Re: [PATCH 1/5] Define and use task_active_pid_ns() wrapper

From: Serge E. Hallyn
Date: Mon Jul 16 2007 - 23:11:27 EST


Quoting sukadev@xxxxxxxxxx (sukadev@xxxxxxxxxx):
> Serge E. Hallyn [serue@xxxxxxxxxx] wrote:
> | Quoting sukadev@xxxxxxxxxx (sukadev@xxxxxxxxxx):
> | >
> | > Subject: [PATCH 1/5] Define and use task_active_pid_ns() wrapper
> | >
> | > From: Sukadev Bhattiprolu <sukadev@xxxxxxxxxx>
> | >
> | > With multiple pid namespaces, a process is known by some pid_t in
> | > every ancestor pid namespace. Every time the process forks, the
> | > child process also gets a pid_t in every ancestor pid namespace.
> | >
> | > While a process is visible in >=1 pid namespaces, it can see pid_t's
> | > in only one pid namespace. We call this pid namespace it's "active
> | > pid namespace", and it is always the youngest pid namespace in which
> | > the process is known.
> | >
> | > This patch defines and uses a wrapper to find the active pid namespace
> | > of a process. The implementation of the wrapper will be changed in
> | > when support for multiple pid namespaces are added.
> | >
> | > Changelog:
> | > 2.6.22-rc4-mm2-pidns1:
> | > - [Pavel Emelianov, Alexey Dobriyan] Back out the change to use
> | > task_active_pid_ns() in child_reaper() since task->nsproxy
> | > can be NULL during task exit (so child_reaper() continues to
> | > use init_pid_ns).
> | >
> | > to implement child_reaper() since init_pid_ns.child_reaper to
> | > implement child_reaper() since tsk->nsproxy can be NULL during exit.
> | >
> | > 2.6.21-rc6-mm1:
> | > - Rename task_pid_ns() to task_active_pid_ns() to reflect that a
> | > process can have multiple pid namespaces.
> | >
> | > Signed-off-by: Sukadev Bhattiprolu <sukadev@xxxxxxxxxx>
> | > Acked-by: Pavel Emelianov <xemul@xxxxxxxxxx>
> | >
> | > Cc: Eric W. Biederman <ebiederm@xxxxxxxxxxxx>
> | > Cc: Cedric Le Goater <clg@xxxxxxxxxx>
> | > Cc: Dave Hansen <haveblue@xxxxxxxxxx>
> | > Cc: Serge Hallyn <serue@xxxxxxxxxx>
> | > Cc: Herbert Poetzel <herbert@xxxxxxxxxxxx>
> | > ---
> | > fs/exec.c | 2 +-
> | > fs/proc/proc_misc.c | 3 ++-
> | > include/linux/pid_namespace.h | 7 ++++++-
> | > kernel/exit.c | 5 +++--
> | > kernel/nsproxy.c | 2 +-
> | > kernel/pid.c | 4 ++--
> | > 6 files changed, 15 insertions(+), 8 deletions(-)
> | >
> | > Index: lx26-22-rc6-mm1/include/linux/pid_namespace.h
> | > ===================================================================
> | > --- lx26-22-rc6-mm1.orig/include/linux/pid_namespace.h 2007-07-13 13:07:01.000000000 -0700
> | > +++ lx26-22-rc6-mm1/include/linux/pid_namespace.h 2007-07-13 18:22:49.000000000 -0700
> | > @@ -20,7 +20,7 @@ struct pid_namespace {
> | > struct pidmap pidmap[PIDMAP_ENTRIES];
> | > int last_pid;
> | > struct task_struct *child_reaper;
> | > - struct kmem_cache_t *pid_cachep;
> | > + struct kmem_cache *pid_cachep;
> |
> | This change is, of course, unrelated to the description.
>
> Yes. It fixes a warning.
>
> I had sent a mail earlier to this list about the warning, but I guess
> that mail did not make it due to our mail server being down on Fri/Sat.
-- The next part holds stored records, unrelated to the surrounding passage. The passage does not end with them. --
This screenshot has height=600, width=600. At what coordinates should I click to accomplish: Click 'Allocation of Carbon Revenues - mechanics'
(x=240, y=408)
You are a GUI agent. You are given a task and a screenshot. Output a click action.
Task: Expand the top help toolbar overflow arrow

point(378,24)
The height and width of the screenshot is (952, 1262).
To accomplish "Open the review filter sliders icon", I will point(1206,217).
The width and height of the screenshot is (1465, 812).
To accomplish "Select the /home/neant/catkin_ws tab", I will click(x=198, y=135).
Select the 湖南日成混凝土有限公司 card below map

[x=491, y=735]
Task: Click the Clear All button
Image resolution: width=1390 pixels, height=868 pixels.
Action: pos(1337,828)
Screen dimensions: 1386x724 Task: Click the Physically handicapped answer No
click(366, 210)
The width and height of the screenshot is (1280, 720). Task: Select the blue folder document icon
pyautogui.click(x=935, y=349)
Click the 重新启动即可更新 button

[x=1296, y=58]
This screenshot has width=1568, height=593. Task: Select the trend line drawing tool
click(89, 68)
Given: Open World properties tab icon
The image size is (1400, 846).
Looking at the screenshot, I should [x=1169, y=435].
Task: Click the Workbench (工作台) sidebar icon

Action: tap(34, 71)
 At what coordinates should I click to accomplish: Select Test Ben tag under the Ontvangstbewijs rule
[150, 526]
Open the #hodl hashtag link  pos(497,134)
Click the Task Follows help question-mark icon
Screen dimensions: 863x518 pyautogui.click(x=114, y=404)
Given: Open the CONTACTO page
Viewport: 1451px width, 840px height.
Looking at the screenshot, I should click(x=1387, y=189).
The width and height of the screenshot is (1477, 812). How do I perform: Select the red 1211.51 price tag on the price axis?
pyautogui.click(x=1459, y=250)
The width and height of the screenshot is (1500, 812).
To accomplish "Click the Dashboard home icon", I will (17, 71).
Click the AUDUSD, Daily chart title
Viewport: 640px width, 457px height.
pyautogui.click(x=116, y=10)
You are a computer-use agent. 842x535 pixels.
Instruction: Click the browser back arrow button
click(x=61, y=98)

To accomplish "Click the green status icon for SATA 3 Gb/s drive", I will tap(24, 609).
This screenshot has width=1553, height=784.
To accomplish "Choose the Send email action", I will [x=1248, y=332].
Yeah I saw the typedef was deprecated. But that doesn't make it related
to this patch description.

> | > };
> | >
> | > extern struct pid_namespace init_pid_ns;
> | > @@ -39,6 +39,11 @@ static inline void put_pid_ns(struct pid
> | > kref_put(&ns->kref, free_pid_ns);
> | > }
> | >
> | > +static inline struct pid_namespace *task_active_pid_ns(struct task_struct *tsk)
> | > +{
> | > + return tsk->nsproxy->pid_ns;
> | > +}
> | > +
> |
> | I trust you've tested this for the NFS oops?
>
> The NFS problem we got was when exit_task_namespaces() and
> exit_notify() were swapped in do_exit(). That change was in
> a separate patch and Pavel's has a fix for it.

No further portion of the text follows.